Per essere costruttori di umanità e non solo consumatori occorre un gesto di decisione che implica tutta la propria libertà. Nella scuola si può essere facilmente dei consumatori: gli alunni consumano una quantità di tempo che corrisponde ad una porzione importante della loro vita; gli insegnanti consumano energie intellettuali e fisiche; i genitori consumano ansie che talvolta si traducono in pretese. Ma è come se fosse sempre sottaciuto lo scopo della scuola; un luogo anzitutto che aiuta ad incontrare la realtà nella sua dimensione più profonda, cioè un ambiente nel significato più pieno di questo termine: spazio che è condizione ed è arricchito dalla presenza consapevole di chi lo abita.

La missione della scuola – ha ancora ricordato Papa Francesco – è di sviluppare il senso del vero, il senso del bene e il senso del bello. Il vero, il bene e il bello, ci permettiamo di annotare noi, sono il vertice della conoscenza. Conoscere è un esercizio che implica tutta le persona, che se è accolta dentro una esperienza di bene, entra dentro lo spazio del mondo piena di uno sguardo che attraversa la superficie delle cose per coglierne gli aspetti più profondi, ossia il loro fondamento.
La scuola è il luogo in cui con pazienza un soggetto adulto comincia ad introdurre gli alunni più giovani nel percorso della conoscenza della realtà. Nella scuola la totalità dell’essere assume anche fisicamente un ordine, una certa disposizione, una certa successione e visibilità. La scuola non è solo un grande contenitore in cui si trascorre del tempo per socializzare e procurarsi una qualche istruzione. Può essere un ambito in cui si forma la soggettività delle persone, il loro gusto, la loro attitudine, la loro competenza (per usare una parola alla moda).

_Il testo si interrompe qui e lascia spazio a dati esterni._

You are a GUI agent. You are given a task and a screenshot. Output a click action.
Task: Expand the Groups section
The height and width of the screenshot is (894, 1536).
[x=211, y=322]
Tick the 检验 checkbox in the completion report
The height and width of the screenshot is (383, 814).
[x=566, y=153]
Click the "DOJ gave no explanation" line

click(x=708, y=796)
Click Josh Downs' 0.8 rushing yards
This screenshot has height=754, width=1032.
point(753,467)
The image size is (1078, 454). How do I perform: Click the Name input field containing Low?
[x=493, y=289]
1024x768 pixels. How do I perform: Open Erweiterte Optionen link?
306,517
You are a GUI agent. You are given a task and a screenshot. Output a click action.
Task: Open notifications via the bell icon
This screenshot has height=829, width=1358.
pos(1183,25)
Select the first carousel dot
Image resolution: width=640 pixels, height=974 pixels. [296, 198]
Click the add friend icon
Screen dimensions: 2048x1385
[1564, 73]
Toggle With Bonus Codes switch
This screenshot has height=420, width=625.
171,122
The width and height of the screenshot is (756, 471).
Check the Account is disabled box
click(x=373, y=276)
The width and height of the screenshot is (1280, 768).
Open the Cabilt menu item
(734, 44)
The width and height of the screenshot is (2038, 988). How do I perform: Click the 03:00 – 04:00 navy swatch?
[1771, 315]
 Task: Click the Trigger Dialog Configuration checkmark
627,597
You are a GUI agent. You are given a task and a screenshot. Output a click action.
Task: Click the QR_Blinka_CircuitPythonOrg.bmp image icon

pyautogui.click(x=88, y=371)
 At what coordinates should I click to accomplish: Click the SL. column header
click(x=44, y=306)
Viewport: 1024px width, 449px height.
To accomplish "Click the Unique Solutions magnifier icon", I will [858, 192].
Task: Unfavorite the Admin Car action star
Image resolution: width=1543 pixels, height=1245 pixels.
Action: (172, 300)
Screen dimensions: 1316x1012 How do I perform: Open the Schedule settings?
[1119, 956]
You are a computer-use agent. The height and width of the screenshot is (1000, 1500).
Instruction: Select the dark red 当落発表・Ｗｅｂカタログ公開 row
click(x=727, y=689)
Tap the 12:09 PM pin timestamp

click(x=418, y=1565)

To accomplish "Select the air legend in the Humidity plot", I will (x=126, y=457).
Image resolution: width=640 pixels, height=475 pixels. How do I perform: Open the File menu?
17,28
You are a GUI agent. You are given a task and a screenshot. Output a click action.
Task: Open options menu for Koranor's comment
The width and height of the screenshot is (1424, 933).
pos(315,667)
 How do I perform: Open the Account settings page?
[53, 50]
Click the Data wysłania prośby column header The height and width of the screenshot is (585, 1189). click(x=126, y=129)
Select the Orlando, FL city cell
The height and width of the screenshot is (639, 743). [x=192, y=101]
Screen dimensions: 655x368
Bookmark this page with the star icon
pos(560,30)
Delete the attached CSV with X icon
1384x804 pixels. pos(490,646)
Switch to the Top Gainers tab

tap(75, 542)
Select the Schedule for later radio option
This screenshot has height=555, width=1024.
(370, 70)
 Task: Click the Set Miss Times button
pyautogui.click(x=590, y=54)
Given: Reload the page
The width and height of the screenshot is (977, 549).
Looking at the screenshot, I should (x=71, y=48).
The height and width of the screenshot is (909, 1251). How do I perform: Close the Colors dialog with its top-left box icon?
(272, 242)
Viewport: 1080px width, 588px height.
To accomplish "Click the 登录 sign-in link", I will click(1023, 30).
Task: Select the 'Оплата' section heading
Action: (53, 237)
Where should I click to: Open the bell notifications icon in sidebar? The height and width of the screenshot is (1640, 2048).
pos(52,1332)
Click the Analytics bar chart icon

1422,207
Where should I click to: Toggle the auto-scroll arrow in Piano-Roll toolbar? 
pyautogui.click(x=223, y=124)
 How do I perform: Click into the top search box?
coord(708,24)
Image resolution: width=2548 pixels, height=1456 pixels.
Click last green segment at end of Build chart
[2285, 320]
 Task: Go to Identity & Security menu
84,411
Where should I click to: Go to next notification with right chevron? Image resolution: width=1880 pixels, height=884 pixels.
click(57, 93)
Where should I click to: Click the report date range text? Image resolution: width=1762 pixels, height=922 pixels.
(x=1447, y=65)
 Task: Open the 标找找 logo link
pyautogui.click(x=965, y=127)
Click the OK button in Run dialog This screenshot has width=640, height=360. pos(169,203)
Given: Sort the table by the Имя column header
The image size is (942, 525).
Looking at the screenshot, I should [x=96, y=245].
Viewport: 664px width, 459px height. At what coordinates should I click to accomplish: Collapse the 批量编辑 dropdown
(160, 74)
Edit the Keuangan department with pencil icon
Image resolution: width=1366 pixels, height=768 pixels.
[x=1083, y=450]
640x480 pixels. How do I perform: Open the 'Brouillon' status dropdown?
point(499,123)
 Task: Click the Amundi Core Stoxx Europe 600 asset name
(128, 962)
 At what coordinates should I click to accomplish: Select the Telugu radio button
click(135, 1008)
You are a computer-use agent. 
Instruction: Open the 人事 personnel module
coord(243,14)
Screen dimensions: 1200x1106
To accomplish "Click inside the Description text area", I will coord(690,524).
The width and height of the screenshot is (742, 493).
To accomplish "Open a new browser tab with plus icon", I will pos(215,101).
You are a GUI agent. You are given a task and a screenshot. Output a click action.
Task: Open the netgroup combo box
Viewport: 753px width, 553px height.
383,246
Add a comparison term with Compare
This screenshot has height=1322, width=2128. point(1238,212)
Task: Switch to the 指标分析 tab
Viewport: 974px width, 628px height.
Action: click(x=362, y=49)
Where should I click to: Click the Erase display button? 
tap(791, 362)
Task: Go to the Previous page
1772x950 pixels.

Questo però non accade se non c’è comunicazione di senso nell’insegnamento e dunque ricezione di senso nell’apprendimento. Un soggetto adulto comunica il proprio modo di rapportarsi alla realtà anzitutto se è libero di appartenere ad una cultura, cioè ad una sorgente di comprensione della vita e del mondo.
La scuola può cambiare se mette al centro il tema della conoscenza e il tema della libertà di costruire dentro le condizioni inevitabili poste dalle contingenze.

Il tempo che viviamo, anche in conseguenza del documento del governo sulla “buona scuola” e delle indagini internazionali sui rendimenti dei nostri istituti, rende urgente affrontare la questione del compito della scuola e non solo del suo adeguamento a determinati standard fissati dall’alto.
È questa la sfida che la Convention 2014 intende cogliere, sia con il convengo della mattina, sia con la rinnovata esperienza de “Le Botteghe dell’insegnare” e la sessione assembleare. Un appuntamento, quello del 18 ottobre, che è una occasione per tutti coloro a cui sta a cuore il destino della scuola, un’importante parte di un tutto.